**İstenen görev:** Aşağıdaki verilerde "what" dizesinin geçtiği satırlar hangileri? Bu satırların hepsini bulup olduğu gibi kopyala.

Veri kayıtları:
_ _ _ _

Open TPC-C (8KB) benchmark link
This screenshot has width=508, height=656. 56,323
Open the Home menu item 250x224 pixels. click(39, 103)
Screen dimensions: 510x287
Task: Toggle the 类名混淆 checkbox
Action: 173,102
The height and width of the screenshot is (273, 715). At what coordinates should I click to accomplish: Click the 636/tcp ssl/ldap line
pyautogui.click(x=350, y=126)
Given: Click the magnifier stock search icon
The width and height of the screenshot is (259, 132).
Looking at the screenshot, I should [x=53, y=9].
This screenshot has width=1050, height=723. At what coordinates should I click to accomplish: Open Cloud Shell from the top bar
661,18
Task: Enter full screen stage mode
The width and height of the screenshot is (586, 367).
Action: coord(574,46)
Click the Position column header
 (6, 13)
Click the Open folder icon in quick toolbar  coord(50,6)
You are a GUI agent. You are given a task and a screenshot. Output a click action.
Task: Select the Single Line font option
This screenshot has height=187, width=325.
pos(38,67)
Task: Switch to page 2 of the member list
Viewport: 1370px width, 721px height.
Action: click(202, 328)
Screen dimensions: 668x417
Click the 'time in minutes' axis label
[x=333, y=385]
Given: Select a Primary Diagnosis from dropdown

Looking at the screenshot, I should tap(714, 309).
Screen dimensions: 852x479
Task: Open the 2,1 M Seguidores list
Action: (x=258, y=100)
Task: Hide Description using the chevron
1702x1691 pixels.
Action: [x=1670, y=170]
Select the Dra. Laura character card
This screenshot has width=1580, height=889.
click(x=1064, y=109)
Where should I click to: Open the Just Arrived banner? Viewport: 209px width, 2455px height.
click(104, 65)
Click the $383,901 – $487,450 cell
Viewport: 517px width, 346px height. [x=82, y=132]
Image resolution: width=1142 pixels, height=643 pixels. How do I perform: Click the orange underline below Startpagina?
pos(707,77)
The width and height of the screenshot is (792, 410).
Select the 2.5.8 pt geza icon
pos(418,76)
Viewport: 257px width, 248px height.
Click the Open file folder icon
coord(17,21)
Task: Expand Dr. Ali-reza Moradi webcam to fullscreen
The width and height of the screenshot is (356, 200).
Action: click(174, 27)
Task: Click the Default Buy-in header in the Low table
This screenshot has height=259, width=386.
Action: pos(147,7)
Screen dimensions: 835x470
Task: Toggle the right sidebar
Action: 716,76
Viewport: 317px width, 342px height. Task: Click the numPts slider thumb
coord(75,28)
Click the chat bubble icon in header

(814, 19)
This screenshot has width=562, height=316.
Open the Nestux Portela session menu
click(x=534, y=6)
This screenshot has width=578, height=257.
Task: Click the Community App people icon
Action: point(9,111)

_ _ _ _

**Alıştırma yanıtı:**
The height and width of the screenshot is (273, 715). At what coordinates should I click to accomplish: Click the 636/tcp ssl/ldap line
This screenshot has width=1050, height=723. At what coordinates should I click to accomplish: Open Cloud Shell from the top bar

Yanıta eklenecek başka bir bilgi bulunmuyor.